In this April 2009 file photo, Jane Crosen adds fresh chives from her garden to her Creamy Potato-Cheese Soup recipe at her Penobscot home. Credit: Bridget Brown / BDN

By Erinne Magee

This first appeared in the Bangor Metro’s April issue.

Portland native Kate O’Donnell remembers teaching yoga when she started to notice many of her students were turning to her for advice about healthy eating. Specifically, they wanted to know more about Ayurveda.

Ayurveda is defined as the science of life. The ancient healing dates back to India 5,000 years ago and is rooted in curing imbalance of psychological, emotional and physical health. In terms of food, Ayurveda belief teaches that we all have a unique energy within that moves nutrients where they need to go.

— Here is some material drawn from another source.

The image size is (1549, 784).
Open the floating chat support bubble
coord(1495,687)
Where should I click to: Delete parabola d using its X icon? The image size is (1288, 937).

The same energy is used to digest what we eat.

When it comes to eating, O’Donnell says following Ayurvedic principles can help with overall digestion as Ayurveda reduces bloating, gas and hyperacidity while also improving sleep.

In O’Donnell’s book, “Ayurveda Cooking for Beginners: An Ayurvedic Cookbook to Balance and Heal,” she simplifies the body’s connection to food by breaking down what a person needs from each season.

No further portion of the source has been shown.